Patients will have a slightly easier time shopping around for care starting in 2019. U.S. hospitals will now be required to publish their price lists in a format that a computer could easily analyze.
Cost transparency advocates, like Bill Kampine of Nashville-based Healthcare Bluebook, say this is just a “baby step” toward consumers gaining some control over mounting hospital bills.
“I don’t see really any functioning market where hidden prices serve the interest of the consumer or the customer,” he says.
But Kampine notes that these prices are really only relevant to the uninsured. Every insurance plan negotiates its own discounted rate for a knee replacement, a c-section or any one of hundreds of services. And even that amount is not what a patient pays out of pocket.

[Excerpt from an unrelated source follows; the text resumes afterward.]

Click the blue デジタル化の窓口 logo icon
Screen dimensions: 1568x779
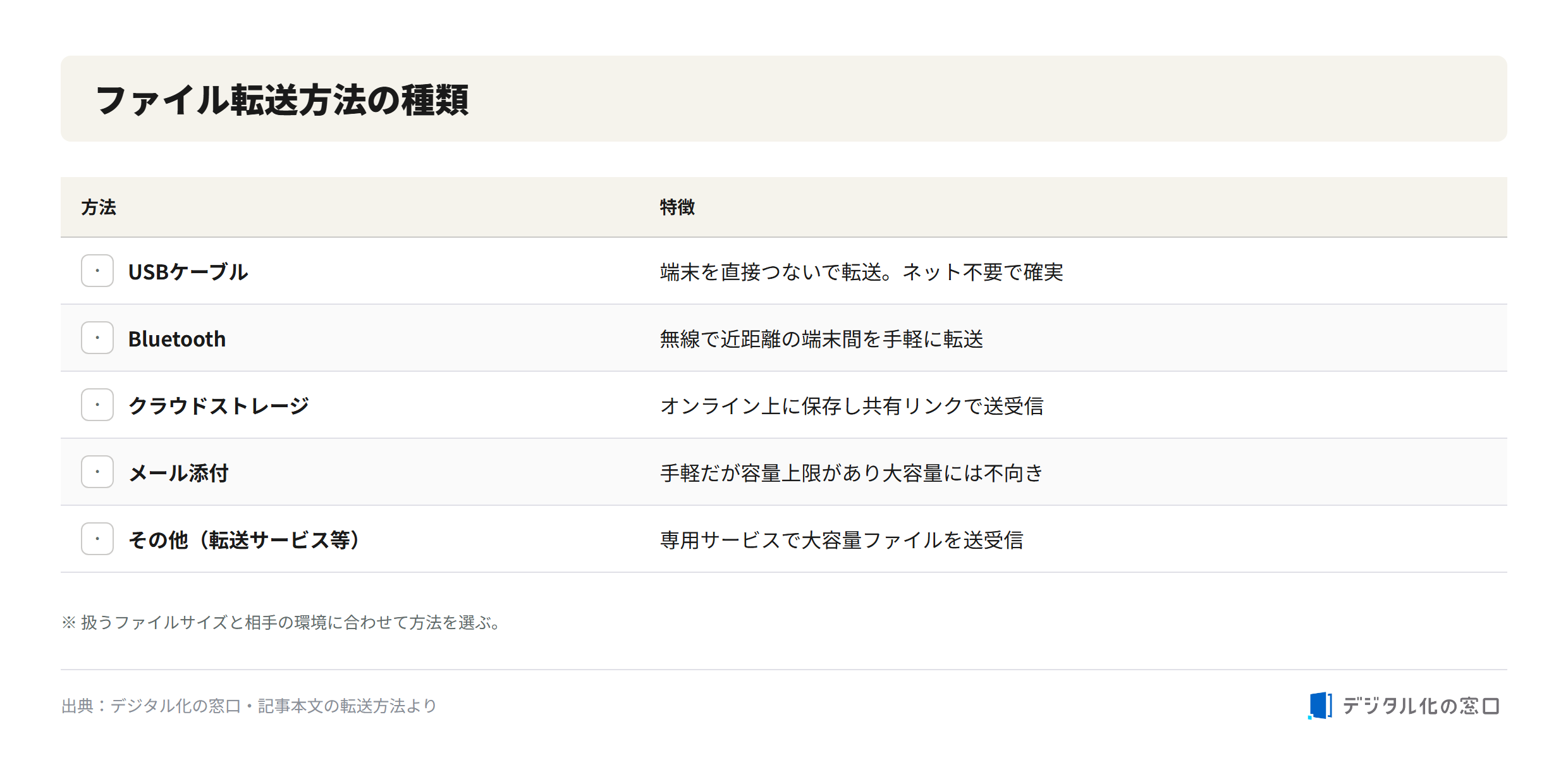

“The bill charge will be of less value to consumers who actually have insurance,” Kampine says. “It’s a first step of providers becoming comfortable with this idea of publishing prices.”
Kampine sees the next step as publishing average prices paid for hospital services. And the Centers for Medicare and Medicaid Services has foreshadowed plans to go further, making hospital billing more transparent.

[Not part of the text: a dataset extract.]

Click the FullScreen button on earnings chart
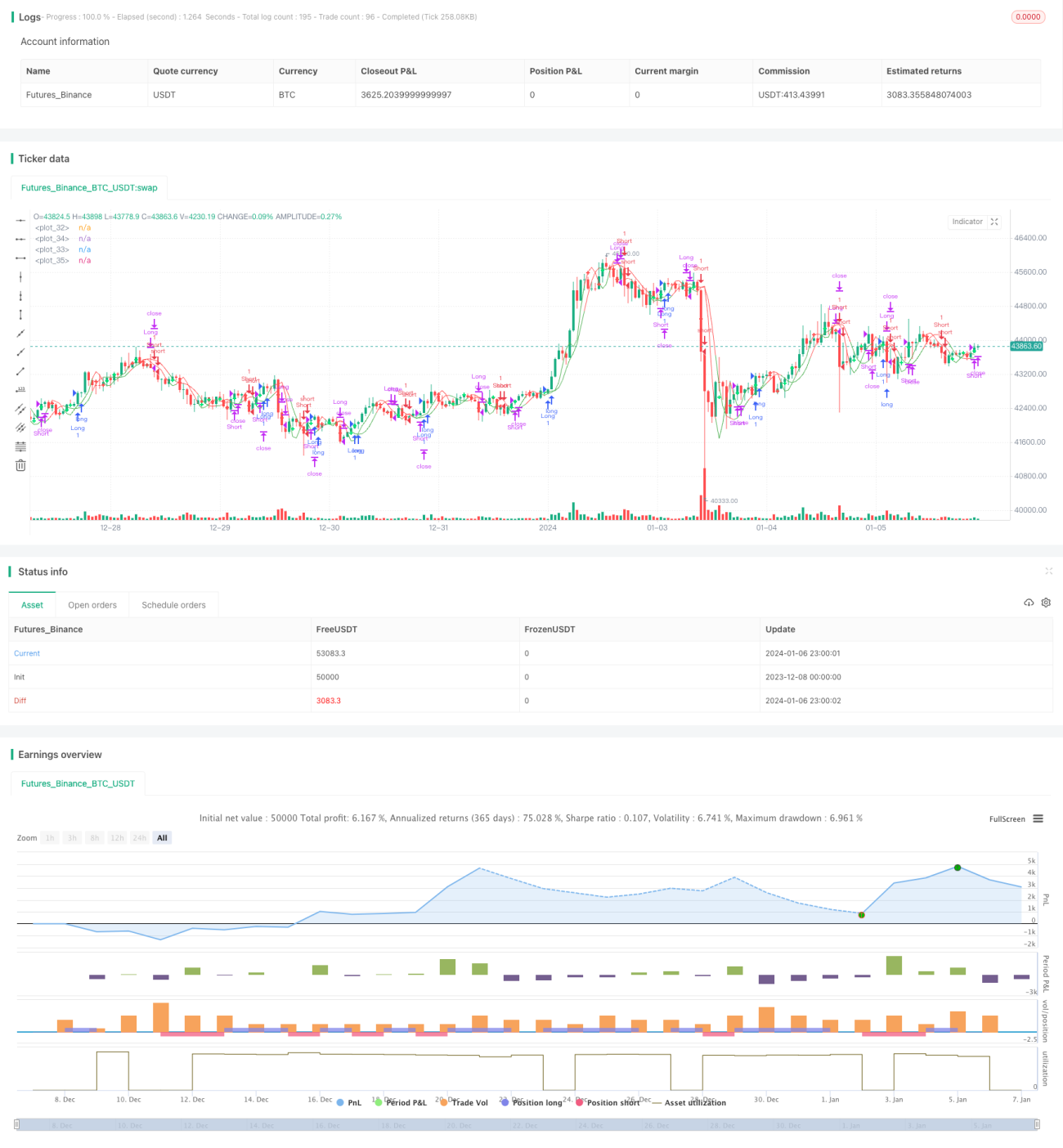click(x=1007, y=819)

“We have actively sought input on even more significant requirements,” CMS administrator Seema Verma
said in October.
Hospitals have resisted being more upfront about their charges, since the inflated rates could scare patients away from getting necessary care.
“We do not want patients to forgo needed care, especially if the quoted price is for the total cost of the service and not what the patient will be expected to pay out-of-pocket,” American Hospital Association lobbyist Tom Nickels told
Modern Healthcare.
But the largest hospital chains — most of which are based in Nashville — say they will be in compliance with the new federal rules, which will require updating their websites on New Years Day.